━━━ Source data ━━━

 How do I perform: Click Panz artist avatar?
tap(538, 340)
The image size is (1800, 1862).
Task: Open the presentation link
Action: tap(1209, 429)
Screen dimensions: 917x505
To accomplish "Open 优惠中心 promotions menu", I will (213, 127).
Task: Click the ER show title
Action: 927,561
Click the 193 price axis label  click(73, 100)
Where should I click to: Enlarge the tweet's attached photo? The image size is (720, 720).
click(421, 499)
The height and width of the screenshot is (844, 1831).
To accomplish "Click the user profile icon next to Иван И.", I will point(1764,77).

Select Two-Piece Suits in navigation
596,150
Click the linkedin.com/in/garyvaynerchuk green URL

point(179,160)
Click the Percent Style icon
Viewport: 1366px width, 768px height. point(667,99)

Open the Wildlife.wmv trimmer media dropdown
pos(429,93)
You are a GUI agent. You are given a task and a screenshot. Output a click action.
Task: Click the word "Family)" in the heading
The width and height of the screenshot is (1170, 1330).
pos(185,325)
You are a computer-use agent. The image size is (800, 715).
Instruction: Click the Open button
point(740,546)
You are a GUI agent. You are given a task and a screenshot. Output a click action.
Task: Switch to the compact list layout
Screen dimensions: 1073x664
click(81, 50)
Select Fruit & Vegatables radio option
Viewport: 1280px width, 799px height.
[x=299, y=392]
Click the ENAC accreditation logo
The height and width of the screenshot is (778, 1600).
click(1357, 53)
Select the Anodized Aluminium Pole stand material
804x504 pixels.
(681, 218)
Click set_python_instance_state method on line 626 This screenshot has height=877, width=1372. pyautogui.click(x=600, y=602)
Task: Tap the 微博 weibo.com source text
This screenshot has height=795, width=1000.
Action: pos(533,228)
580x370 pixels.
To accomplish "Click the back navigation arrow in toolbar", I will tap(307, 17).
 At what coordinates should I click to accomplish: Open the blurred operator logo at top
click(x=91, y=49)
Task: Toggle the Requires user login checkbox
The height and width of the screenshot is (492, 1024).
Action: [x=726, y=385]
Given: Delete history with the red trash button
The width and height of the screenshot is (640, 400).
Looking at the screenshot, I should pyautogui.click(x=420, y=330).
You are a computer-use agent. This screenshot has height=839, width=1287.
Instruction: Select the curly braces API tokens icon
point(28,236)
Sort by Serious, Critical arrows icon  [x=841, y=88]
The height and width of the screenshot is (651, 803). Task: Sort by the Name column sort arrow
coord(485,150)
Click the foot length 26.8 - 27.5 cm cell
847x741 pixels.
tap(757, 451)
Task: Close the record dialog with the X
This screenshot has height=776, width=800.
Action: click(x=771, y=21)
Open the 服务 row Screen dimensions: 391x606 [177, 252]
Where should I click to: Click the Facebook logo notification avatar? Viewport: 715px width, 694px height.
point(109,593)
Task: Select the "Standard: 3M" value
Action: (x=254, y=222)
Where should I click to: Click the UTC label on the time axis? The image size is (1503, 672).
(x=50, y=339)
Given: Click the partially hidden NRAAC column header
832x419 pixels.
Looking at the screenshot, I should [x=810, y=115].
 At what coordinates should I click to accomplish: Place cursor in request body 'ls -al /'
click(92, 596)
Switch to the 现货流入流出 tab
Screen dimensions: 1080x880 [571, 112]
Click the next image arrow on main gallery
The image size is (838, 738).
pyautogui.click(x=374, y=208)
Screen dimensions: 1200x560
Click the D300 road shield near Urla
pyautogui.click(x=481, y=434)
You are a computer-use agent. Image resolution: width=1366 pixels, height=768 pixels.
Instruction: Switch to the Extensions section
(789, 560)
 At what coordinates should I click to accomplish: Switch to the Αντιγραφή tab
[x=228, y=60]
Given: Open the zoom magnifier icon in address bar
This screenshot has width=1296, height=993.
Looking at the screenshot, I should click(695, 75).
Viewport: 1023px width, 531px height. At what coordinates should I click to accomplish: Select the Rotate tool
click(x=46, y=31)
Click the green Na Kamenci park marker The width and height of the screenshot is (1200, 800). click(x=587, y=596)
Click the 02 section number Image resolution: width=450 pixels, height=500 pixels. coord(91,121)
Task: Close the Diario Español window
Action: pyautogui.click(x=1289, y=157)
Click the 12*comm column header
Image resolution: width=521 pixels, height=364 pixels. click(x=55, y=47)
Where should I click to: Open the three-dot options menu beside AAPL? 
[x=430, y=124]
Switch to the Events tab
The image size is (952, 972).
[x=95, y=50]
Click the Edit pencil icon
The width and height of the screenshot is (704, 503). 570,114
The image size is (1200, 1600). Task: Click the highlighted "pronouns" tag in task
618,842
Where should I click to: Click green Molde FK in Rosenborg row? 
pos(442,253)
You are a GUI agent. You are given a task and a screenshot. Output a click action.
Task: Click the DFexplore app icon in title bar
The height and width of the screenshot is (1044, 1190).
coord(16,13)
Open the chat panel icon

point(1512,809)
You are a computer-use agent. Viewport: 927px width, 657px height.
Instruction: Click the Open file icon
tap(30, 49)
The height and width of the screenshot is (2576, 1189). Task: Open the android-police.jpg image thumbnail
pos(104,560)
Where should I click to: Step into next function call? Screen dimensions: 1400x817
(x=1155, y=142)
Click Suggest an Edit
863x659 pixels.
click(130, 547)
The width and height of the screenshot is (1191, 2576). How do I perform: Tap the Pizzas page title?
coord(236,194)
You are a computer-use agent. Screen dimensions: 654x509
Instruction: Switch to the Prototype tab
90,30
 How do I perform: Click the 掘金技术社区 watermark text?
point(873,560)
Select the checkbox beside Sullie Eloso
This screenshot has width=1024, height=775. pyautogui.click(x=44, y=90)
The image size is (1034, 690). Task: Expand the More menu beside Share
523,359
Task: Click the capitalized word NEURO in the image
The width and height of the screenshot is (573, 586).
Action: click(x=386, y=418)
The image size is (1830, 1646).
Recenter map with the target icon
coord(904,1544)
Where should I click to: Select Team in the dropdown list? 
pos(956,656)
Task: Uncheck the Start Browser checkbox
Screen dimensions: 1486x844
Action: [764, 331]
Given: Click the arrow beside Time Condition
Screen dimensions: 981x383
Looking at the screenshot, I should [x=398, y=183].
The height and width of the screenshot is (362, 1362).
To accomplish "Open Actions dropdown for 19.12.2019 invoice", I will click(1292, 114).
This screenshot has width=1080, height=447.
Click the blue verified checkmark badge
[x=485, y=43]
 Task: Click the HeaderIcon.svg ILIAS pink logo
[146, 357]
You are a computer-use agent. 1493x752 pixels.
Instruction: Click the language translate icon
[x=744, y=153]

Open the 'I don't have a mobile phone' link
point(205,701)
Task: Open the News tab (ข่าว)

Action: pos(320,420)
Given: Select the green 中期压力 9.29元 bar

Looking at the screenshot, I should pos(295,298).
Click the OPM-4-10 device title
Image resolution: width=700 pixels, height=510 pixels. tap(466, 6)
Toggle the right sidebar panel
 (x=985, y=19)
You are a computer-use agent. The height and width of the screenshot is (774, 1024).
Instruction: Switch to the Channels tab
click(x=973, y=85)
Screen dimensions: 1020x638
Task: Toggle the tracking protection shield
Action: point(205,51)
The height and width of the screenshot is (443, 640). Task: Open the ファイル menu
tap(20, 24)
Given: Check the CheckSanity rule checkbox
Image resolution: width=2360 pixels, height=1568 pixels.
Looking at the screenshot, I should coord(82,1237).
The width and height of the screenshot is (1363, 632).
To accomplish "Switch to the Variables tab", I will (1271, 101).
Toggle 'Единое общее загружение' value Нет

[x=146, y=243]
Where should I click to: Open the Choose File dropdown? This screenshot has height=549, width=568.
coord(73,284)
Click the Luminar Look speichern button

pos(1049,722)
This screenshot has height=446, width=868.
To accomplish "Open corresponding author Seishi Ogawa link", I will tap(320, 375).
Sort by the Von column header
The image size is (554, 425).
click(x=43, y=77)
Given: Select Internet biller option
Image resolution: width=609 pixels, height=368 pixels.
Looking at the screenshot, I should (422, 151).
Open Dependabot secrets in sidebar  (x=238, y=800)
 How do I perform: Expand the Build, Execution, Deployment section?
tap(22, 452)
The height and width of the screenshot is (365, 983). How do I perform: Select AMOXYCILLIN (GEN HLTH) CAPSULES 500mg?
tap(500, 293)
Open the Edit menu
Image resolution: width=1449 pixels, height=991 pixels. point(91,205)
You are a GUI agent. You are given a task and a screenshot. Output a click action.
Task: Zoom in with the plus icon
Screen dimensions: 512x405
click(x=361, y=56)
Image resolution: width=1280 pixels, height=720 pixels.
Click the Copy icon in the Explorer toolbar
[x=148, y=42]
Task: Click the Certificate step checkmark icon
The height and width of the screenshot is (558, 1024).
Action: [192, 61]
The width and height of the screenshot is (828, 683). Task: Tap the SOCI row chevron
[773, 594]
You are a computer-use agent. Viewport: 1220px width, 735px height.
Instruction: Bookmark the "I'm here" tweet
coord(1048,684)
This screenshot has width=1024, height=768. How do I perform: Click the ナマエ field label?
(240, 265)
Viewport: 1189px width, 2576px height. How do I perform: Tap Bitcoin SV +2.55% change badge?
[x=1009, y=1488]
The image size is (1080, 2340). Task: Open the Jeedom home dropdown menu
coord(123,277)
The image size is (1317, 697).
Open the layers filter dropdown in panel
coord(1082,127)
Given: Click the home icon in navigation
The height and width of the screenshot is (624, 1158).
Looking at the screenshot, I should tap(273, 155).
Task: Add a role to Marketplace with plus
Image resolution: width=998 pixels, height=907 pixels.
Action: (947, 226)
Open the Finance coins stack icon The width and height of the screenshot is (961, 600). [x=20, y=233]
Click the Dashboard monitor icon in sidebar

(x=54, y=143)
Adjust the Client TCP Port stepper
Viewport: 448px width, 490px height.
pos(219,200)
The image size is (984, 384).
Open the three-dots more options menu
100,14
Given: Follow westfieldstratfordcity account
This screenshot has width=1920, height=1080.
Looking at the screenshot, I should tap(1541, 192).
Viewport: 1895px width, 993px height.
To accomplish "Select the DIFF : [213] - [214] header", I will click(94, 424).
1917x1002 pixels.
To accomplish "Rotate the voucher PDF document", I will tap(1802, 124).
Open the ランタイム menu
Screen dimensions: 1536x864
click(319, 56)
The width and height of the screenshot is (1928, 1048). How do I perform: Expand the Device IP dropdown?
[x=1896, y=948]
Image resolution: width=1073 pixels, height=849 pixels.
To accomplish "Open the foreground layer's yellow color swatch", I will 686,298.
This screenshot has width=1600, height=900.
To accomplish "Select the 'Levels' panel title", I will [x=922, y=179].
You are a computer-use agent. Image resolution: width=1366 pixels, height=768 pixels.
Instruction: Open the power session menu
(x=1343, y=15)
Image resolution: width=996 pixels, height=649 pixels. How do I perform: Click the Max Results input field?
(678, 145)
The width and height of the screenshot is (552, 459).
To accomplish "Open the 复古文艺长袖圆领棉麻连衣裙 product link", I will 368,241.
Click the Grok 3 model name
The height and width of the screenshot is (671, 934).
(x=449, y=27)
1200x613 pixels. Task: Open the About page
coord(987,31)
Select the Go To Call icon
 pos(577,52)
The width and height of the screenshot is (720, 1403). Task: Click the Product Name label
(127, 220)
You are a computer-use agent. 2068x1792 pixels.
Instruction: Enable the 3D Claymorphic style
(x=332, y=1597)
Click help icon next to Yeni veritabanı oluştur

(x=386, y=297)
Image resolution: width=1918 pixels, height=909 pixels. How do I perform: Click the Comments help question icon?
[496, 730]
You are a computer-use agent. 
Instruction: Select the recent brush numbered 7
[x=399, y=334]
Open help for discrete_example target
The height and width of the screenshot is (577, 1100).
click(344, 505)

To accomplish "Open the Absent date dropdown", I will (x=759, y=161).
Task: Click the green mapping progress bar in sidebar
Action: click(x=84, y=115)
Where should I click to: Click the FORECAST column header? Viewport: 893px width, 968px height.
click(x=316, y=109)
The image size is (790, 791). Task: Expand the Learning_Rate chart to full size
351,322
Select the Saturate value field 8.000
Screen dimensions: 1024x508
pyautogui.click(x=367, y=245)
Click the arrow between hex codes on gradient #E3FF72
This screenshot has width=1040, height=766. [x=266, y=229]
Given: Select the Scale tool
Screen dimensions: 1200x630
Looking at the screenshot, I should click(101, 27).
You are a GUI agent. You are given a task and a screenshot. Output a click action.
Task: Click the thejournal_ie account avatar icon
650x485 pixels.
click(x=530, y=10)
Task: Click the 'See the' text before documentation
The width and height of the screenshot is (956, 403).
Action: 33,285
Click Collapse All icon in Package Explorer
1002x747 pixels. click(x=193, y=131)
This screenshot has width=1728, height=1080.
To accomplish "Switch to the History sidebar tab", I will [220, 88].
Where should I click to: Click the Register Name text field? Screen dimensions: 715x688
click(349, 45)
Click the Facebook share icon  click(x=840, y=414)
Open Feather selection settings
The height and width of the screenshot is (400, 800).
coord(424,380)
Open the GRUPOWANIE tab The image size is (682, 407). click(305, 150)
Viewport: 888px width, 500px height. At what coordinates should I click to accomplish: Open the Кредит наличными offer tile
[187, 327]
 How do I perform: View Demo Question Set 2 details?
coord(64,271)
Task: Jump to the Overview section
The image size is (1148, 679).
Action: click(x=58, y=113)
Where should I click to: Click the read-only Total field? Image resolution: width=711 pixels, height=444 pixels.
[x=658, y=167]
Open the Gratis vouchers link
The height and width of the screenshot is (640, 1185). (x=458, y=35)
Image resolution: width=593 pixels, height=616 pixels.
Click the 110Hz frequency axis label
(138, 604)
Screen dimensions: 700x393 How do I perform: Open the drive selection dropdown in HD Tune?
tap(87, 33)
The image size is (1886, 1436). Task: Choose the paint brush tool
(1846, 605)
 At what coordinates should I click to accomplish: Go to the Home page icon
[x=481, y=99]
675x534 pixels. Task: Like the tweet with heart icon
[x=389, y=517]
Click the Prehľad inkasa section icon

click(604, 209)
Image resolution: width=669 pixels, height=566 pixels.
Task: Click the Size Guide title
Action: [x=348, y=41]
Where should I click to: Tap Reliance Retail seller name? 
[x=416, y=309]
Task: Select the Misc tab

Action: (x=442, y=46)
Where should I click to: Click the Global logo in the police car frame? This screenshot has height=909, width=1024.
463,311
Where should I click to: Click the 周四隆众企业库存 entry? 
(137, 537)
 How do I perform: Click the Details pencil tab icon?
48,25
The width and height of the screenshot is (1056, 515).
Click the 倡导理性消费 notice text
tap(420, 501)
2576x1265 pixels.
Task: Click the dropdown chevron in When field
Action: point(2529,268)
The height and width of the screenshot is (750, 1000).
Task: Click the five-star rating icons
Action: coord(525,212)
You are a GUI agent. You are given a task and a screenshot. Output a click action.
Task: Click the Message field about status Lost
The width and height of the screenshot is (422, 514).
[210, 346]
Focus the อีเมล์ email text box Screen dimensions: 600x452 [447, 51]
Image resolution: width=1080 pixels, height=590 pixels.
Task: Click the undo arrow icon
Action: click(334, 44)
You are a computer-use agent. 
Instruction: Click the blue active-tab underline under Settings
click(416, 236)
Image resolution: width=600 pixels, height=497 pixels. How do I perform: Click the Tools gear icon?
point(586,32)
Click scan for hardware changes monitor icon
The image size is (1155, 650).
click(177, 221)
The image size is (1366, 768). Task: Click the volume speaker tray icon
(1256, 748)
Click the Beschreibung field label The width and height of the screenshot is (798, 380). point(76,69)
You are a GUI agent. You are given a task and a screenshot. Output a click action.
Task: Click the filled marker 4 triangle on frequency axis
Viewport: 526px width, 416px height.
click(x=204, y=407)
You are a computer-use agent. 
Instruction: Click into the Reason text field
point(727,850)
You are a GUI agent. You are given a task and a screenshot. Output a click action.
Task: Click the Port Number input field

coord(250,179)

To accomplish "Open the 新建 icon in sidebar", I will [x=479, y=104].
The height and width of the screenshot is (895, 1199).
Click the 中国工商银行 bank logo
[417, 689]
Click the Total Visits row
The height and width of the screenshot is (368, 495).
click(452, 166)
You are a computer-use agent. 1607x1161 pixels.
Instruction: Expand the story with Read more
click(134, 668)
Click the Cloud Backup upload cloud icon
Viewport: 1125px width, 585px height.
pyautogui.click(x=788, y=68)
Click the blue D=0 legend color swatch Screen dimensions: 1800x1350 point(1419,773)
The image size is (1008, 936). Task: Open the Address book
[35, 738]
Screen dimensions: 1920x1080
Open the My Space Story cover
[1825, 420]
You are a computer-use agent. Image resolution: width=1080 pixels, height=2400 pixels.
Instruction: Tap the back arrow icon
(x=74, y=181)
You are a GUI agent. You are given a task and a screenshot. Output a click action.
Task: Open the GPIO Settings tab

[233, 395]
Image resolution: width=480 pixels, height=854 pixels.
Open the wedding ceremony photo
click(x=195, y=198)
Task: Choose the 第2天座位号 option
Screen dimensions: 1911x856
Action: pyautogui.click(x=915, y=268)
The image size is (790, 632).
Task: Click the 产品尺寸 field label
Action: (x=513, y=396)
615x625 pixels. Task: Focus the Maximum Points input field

━━━

### [Problem to solve]
With the line holding "Task: Click the thejournal_ie" as the first and the line holding "The width and height of the screenshot is (1056, 515)." as the last, please transcribe exactly the lines of the material above in that range and nothing else.

### [Task solution]
Task: Click the thejournal_ie account avatar icon
650x485 pixels.
click(x=530, y=10)
Task: Click the 'See the' text before documentation
The width and height of the screenshot is (956, 403).
Action: 33,285
Click Collapse All icon in Package Explorer
1002x747 pixels. click(x=193, y=131)
This screenshot has width=1728, height=1080.
To accomplish "Switch to the History sidebar tab", I will [220, 88].
Where should I click to: Click the Register Name text field? Screen dimensions: 715x688
click(349, 45)
Click the Facebook share icon  click(x=840, y=414)
Open Feather selection settings
The height and width of the screenshot is (400, 800).
coord(424,380)
Open the GRUPOWANIE tab The image size is (682, 407). click(305, 150)
Viewport: 888px width, 500px height. At what coordinates should I click to accomplish: Open the Кредит наличными offer tile
[187, 327]
 How do I perform: View Demo Question Set 2 details?
coord(64,271)
Task: Jump to the Overview section
The image size is (1148, 679).
Action: click(x=58, y=113)
Where should I click to: Click the read-only Total field? Image resolution: width=711 pixels, height=444 pixels.
[x=658, y=167]
Open the Gratis vouchers link
The height and width of the screenshot is (640, 1185). (x=458, y=35)
Image resolution: width=593 pixels, height=616 pixels.
Click the 110Hz frequency axis label
(138, 604)
Screen dimensions: 700x393 How do I perform: Open the drive selection dropdown in HD Tune?
tap(87, 33)
The image size is (1886, 1436). Task: Choose the paint brush tool
(1846, 605)
 At what coordinates should I click to accomplish: Go to the Home page icon
[x=481, y=99]
675x534 pixels. Task: Like the tweet with heart icon
[x=389, y=517]
Click the Prehľad inkasa section icon

click(604, 209)
Image resolution: width=669 pixels, height=566 pixels.
Task: Click the Size Guide title
Action: [x=348, y=41]
Where should I click to: Tap Reliance Retail seller name? 
[x=416, y=309]
Task: Select the Misc tab

Action: (x=442, y=46)
Where should I click to: Click the Global logo in the police car frame? This screenshot has height=909, width=1024.
463,311
Where should I click to: Click the 周四隆众企业库存 entry? 
(137, 537)
 How do I perform: Click the Details pencil tab icon?
48,25
The width and height of the screenshot is (1056, 515).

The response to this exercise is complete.